Sí, era Rooster Cogburn. Los bandidos se detuvieron frente a él a una distancia de setenta u ochenta metros. Rooster empuñaba con la mano derecha uno de sus revólveres y con la izquierda sostenía las riendas. Preguntó:
—¿Dónde está la chica, Ned?
Lucky Ned Pepper contestó:
—¡La última vez que la vi estaba perfectamente! ¡Ahora, no respondo de ella!
—Pues tendrás que responder. ¿Dónde está?
LaBoeuf se puso en pie y, haciendo bocina con las manos, gritó:
—¡Está perfectamente, Cogburn! ¡Y tengo a Chelmsford!
Yo confirmé la noticia gritando:
—¡No me ha pasado nada, Rooster! ¡Tenemos a Chaney! ¡Salga de ahí!
Los bandidos se volvieron a mirarnos, y es indudable que les desconcertó el interesante cambio de situación. Rooster no nos contestó, ni mostró intención alguna de salir de allí.
Lucky Ned Pepper dijo:
—Bueno, Rooster, ¿vas a apartarte? ¡Tenemos prisa! Rooster contestó:
—¡Harold, tú y tus hermanos, apartaos! ¡Hoy no tengo interés en agarraros! ¡Si os quitáis de en medio no os pasará nada!
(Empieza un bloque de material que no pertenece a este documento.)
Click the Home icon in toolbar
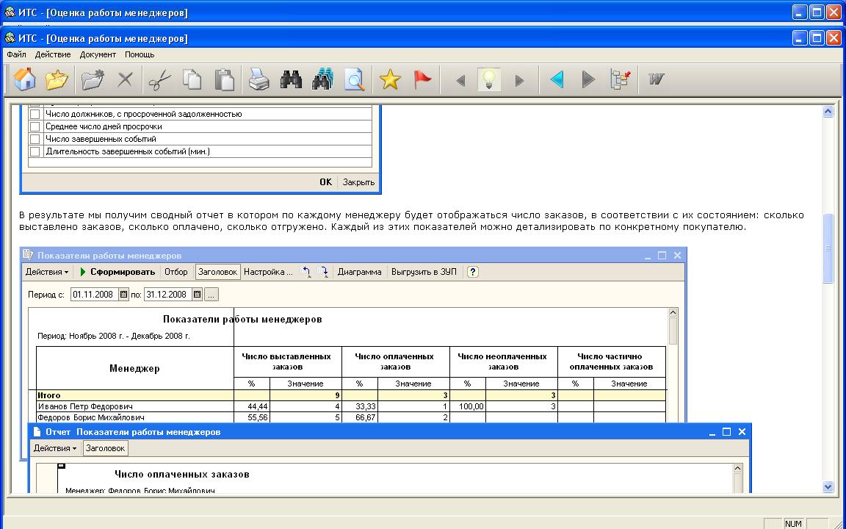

La respuesta de Harold Permalee fue cantar como un gallo, y el quiquiriquí hizo que su hermano Parrell estallase en sonoras carcajadas.
Lucky Ned Pepper preguntó:
—¿Qué pretendes? ¿Crees que un hombre solo puede dar cuenta de cuatro?
—¡Pretendo matarte dentro de un minuto, Ned, o, si no, verte ahorcado en Port Smith cuando al Juez Parker le venga bien! ¿Qué prefieres?
Lucky Ned Pepper se echó a reír.
—¡Eso me parece mucho hablar para un tipo tuerto y gordo!
—¡Saca la pistola, hijo de puta! —gritó Rooster, y luego agarró las riendas con los dientes y desenfundó el otro revólver de la silla, clavó sus espuelas en los flancos de Bo, su fuerte caballo, y cargó directamente contra los bandidos. Aquello fue algo digno de verse. Sostenía los revólveres a ambos lados de la cabeza de su galopante caballo. Los cuatro bandidos aceptaron el reto y, empuñando las armas de modo similar, espolearon a sus ponis hacia delante.
Aquel fue todo un acto de intrepidez por parte de un comisario de cuya hombría y agallas yo había dudado. ¿ Que no tenía agallas? ¿Rooster Cogburn? ¡No pocas!
Instintivamente, LaBoeuf se echó el rifle a la cara, pero luego lo bajó sin disparar. Yo le tiré del chaquetón, diciendo:
—¡Dispáreles!
El texano replicó:
—Están muy lejos y se mueven demasiado deprisa.